=== SOURCE DATA ===
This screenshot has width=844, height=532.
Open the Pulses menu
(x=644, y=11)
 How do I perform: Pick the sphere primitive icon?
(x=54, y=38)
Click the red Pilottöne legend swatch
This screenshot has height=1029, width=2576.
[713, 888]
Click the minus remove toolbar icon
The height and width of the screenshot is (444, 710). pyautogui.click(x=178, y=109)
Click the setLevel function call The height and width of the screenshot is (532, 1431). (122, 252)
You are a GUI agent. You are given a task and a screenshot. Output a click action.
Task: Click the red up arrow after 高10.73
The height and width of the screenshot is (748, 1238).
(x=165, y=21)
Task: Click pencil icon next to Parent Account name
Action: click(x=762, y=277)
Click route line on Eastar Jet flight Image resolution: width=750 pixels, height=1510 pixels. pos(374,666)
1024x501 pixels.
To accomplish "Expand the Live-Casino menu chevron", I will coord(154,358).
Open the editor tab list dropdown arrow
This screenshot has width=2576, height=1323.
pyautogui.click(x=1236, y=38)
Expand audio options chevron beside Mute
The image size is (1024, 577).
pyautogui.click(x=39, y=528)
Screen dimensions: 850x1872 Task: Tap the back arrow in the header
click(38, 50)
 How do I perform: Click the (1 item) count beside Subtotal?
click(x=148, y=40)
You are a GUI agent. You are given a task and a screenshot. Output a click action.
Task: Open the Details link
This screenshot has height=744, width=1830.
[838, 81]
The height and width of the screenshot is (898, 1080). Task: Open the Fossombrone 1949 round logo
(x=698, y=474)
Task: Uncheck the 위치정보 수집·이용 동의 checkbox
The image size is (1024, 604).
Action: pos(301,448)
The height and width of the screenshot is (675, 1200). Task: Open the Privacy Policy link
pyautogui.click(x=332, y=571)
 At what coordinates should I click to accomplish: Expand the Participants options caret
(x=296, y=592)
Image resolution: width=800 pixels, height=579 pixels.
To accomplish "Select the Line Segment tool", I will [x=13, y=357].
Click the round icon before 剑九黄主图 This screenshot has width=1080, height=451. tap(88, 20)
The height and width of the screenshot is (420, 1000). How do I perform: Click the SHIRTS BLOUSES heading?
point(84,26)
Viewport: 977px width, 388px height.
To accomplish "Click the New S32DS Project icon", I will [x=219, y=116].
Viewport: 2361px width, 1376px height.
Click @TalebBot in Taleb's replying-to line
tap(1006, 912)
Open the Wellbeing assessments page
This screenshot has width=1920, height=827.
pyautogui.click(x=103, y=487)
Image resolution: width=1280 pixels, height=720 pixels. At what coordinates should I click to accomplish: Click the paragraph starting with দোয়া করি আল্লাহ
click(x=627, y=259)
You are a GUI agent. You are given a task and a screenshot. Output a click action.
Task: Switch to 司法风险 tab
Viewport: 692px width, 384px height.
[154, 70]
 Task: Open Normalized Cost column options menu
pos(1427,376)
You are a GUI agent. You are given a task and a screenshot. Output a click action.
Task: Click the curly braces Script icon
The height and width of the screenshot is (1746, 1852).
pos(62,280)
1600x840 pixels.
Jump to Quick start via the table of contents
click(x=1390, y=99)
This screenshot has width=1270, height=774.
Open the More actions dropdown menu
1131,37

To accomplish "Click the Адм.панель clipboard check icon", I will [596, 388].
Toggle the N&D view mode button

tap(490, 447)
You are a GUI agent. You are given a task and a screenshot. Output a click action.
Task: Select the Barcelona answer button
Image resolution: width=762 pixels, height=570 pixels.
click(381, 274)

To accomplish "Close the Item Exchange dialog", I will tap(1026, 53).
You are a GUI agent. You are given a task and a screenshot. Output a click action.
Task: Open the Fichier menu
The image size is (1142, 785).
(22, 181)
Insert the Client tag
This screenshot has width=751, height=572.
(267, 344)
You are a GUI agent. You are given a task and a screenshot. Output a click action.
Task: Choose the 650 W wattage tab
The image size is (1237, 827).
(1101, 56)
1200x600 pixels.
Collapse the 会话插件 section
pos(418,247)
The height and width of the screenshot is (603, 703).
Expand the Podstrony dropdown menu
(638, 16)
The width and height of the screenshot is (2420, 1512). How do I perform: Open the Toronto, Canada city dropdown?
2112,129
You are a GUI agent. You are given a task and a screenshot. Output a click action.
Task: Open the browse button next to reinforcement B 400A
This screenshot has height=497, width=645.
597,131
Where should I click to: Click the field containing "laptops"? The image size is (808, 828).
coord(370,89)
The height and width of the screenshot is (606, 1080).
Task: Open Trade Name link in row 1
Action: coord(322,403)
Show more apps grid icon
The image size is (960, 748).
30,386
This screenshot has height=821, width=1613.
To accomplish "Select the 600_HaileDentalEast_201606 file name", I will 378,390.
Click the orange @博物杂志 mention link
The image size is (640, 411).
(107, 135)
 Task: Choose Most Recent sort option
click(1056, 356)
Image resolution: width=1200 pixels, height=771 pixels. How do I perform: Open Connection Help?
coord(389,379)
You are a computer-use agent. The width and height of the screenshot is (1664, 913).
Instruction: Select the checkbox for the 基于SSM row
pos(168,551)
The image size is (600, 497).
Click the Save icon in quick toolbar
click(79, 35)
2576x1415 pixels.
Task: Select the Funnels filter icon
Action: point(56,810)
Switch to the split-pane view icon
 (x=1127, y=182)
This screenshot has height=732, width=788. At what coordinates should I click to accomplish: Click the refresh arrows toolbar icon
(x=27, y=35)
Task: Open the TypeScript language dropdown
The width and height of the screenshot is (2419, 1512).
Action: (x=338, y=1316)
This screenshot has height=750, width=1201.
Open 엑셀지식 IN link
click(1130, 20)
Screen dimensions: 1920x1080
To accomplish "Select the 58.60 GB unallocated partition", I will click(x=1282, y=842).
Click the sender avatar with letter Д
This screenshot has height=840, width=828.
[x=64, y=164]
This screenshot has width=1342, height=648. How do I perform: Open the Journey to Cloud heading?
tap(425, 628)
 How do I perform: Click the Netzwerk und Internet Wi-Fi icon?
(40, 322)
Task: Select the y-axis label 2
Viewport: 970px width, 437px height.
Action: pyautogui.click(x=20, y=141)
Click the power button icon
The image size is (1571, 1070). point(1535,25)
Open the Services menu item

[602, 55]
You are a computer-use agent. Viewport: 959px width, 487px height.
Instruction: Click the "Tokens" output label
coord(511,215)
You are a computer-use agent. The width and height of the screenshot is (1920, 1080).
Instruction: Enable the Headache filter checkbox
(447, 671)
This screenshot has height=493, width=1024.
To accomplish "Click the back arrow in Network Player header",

=== AIM OF THE TASK ===
Can you output the lines unchanged, starting at the first one and stopping after the line that contains "Click route line"?

=== EXERCISE RESULT ===
This screenshot has width=844, height=532.
Open the Pulses menu
(x=644, y=11)
 How do I perform: Pick the sphere primitive icon?
(x=54, y=38)
Click the red Pilottöne legend swatch
This screenshot has height=1029, width=2576.
[713, 888]
Click the minus remove toolbar icon
The height and width of the screenshot is (444, 710). pyautogui.click(x=178, y=109)
Click the setLevel function call The height and width of the screenshot is (532, 1431). (122, 252)
You are a GUI agent. You are given a task and a screenshot. Output a click action.
Task: Click the red up arrow after 高10.73
The height and width of the screenshot is (748, 1238).
(x=165, y=21)
Task: Click pencil icon next to Parent Account name
Action: click(x=762, y=277)
Click route line on Eastar Jet flight Image resolution: width=750 pixels, height=1510 pixels. pos(374,666)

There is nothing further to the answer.